Data in this exercise ::
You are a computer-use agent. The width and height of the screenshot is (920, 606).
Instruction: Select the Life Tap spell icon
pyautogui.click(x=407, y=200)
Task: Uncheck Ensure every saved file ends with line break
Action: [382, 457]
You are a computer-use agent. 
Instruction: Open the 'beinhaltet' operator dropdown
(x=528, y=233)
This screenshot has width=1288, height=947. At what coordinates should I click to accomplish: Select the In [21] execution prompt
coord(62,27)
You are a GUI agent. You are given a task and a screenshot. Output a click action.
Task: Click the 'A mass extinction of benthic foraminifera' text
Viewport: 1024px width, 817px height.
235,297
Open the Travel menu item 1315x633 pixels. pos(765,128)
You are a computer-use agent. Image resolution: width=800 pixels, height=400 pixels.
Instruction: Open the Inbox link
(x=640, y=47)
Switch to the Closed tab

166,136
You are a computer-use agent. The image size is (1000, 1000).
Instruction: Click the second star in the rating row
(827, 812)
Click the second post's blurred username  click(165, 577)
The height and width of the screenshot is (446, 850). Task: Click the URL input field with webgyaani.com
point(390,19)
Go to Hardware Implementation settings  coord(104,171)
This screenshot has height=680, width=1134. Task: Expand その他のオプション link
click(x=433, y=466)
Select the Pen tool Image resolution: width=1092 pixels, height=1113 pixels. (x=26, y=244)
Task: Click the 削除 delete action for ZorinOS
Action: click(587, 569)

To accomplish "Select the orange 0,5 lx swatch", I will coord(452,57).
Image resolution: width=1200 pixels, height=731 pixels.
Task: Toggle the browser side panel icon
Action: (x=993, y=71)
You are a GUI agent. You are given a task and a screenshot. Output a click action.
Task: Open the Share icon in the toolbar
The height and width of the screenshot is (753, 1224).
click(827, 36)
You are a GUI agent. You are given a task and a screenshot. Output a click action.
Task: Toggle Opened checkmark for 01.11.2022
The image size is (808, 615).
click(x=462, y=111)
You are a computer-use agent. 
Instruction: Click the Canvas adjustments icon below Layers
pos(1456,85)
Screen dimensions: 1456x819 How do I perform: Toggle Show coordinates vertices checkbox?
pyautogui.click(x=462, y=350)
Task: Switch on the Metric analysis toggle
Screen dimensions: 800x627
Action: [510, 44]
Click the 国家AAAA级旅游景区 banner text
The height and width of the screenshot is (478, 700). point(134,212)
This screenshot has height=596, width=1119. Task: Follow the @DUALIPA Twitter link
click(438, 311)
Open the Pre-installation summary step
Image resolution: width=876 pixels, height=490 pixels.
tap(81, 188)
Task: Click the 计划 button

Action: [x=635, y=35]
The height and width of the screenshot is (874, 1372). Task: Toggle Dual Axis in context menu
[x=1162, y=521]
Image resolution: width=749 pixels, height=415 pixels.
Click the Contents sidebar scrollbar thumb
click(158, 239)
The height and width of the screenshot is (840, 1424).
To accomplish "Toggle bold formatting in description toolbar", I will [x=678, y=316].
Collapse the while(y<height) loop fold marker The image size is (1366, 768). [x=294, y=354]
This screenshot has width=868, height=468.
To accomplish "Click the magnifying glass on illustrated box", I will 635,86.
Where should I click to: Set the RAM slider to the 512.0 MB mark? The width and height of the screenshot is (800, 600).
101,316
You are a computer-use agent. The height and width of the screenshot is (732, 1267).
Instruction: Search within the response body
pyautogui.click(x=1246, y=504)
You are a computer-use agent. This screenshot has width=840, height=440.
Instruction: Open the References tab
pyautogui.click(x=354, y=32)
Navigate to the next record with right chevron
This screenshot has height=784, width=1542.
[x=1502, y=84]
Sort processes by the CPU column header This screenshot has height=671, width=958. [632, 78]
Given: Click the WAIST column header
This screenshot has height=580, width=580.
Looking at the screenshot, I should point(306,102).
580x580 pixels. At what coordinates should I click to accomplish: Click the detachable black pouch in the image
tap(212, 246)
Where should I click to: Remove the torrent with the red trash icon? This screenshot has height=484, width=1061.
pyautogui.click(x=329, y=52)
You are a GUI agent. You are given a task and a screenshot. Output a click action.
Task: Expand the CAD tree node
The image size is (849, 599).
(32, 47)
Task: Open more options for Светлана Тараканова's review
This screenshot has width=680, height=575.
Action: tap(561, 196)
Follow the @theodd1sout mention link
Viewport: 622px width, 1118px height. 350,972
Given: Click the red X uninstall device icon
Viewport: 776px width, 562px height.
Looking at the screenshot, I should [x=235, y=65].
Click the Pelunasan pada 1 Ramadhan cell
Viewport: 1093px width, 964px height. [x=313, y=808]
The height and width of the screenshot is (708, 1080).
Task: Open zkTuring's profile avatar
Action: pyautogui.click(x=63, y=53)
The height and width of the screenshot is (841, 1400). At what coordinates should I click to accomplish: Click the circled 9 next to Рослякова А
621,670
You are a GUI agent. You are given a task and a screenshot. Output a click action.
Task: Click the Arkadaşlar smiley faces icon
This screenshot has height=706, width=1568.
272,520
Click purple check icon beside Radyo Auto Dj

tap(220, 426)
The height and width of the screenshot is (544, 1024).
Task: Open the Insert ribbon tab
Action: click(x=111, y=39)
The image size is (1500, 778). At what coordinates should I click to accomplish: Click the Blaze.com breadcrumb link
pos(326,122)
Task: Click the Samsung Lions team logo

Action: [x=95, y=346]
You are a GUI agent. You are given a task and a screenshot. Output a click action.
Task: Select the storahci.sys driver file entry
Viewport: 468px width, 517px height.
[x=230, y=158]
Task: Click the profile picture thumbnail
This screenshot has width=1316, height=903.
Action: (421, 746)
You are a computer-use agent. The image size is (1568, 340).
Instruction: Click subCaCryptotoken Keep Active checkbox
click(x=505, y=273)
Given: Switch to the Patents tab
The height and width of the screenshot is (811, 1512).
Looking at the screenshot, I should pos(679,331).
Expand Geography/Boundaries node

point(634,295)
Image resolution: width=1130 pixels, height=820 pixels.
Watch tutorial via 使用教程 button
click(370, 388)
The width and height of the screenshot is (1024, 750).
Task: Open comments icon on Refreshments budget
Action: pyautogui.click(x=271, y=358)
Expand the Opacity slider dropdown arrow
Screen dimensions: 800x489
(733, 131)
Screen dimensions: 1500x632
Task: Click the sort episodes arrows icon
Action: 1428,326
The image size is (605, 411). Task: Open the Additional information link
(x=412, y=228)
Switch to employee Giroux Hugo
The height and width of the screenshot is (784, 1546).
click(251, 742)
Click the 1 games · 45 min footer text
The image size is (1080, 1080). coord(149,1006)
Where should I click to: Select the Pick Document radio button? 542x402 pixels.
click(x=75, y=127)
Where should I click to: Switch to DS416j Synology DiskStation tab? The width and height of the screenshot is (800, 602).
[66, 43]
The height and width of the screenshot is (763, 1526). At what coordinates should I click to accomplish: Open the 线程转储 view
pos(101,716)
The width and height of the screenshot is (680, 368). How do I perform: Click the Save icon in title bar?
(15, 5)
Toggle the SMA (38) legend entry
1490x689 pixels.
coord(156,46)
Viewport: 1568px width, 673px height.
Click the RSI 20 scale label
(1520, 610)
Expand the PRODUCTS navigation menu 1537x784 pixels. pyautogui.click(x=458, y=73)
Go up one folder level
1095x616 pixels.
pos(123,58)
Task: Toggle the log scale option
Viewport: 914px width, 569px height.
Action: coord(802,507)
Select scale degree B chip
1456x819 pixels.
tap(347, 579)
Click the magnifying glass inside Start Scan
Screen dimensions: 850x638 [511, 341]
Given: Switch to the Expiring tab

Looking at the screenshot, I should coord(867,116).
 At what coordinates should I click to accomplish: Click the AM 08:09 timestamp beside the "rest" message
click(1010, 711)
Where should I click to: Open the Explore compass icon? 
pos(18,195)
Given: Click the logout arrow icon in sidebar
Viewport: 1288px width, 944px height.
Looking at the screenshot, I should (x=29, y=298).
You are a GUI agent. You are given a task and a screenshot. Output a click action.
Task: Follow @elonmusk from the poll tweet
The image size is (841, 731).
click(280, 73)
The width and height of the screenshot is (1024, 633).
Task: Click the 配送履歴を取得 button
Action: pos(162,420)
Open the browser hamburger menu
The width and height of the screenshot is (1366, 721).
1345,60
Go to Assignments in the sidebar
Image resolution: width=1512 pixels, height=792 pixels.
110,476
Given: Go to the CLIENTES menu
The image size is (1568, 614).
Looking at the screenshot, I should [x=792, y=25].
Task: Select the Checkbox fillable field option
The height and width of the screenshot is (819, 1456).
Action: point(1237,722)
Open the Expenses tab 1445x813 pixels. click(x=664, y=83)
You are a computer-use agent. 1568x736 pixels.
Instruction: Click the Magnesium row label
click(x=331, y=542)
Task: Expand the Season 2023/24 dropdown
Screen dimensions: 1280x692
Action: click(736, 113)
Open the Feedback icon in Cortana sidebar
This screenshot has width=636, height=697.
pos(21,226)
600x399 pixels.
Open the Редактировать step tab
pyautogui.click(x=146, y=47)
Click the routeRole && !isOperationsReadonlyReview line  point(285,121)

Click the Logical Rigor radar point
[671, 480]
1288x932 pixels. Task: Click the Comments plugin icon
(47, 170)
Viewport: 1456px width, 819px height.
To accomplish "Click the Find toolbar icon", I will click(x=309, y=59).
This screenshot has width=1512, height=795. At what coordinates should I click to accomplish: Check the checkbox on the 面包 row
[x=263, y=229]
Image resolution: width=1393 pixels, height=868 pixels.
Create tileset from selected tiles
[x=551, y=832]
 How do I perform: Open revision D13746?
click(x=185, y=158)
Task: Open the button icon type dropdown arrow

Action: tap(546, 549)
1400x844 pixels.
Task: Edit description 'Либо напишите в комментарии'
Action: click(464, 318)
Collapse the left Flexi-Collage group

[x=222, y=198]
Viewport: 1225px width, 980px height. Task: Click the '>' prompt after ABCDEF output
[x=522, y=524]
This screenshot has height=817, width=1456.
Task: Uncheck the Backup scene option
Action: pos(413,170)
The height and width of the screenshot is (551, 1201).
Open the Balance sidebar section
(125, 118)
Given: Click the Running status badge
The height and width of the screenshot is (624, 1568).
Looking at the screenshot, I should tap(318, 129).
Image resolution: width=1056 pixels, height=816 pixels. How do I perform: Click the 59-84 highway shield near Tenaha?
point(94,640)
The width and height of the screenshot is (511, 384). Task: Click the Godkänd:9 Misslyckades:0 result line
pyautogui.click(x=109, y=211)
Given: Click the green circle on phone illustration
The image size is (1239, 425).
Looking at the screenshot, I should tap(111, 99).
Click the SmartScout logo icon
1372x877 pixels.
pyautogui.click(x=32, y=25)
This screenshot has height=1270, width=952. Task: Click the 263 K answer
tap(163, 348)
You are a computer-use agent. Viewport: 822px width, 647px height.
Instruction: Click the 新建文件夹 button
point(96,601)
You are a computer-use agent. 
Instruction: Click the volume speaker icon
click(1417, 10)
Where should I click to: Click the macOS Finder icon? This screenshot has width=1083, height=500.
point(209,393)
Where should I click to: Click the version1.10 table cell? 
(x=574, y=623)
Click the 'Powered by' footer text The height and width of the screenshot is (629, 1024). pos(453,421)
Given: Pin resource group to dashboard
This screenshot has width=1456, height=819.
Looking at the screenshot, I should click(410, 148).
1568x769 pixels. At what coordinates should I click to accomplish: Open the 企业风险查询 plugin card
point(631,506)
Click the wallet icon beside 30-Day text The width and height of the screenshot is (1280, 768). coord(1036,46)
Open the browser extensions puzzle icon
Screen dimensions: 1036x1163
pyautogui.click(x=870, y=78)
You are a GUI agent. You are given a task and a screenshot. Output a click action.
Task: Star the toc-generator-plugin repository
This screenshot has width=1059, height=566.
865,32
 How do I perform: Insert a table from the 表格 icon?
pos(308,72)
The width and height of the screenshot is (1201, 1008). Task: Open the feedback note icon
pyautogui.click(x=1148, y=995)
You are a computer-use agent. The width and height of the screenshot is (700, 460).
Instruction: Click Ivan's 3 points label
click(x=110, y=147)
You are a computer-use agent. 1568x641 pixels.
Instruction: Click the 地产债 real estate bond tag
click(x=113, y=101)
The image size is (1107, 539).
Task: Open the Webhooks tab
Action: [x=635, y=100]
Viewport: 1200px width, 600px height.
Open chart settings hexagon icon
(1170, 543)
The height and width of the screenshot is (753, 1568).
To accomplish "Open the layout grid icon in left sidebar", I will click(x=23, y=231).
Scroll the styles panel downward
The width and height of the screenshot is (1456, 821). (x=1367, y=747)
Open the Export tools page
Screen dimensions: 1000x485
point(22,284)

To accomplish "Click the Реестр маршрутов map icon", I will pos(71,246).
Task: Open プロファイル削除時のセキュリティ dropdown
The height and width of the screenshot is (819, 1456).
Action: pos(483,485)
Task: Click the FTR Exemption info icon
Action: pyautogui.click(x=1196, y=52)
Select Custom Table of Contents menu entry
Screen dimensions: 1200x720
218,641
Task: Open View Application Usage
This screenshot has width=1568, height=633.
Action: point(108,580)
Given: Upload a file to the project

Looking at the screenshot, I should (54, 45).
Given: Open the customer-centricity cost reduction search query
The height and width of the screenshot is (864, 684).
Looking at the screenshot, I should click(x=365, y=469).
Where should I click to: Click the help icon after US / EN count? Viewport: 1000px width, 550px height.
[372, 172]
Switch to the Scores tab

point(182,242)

What you should do ::
Rewrite the listing above from its first line through the line containing "coord(62,27)", replacing "dropdown" with "menu" and leaving everything else as it is.

Task output ::
You are a computer-use agent. The width and height of the screenshot is (920, 606).
Instruction: Select the Life Tap spell icon
pyautogui.click(x=407, y=200)
Task: Uncheck Ensure every saved file ends with line break
Action: [382, 457]
You are a computer-use agent. 
Instruction: Open the 'beinhaltet' operator menu
(x=528, y=233)
This screenshot has width=1288, height=947. At what coordinates should I click to accomplish: Select the In [21] execution prompt
coord(62,27)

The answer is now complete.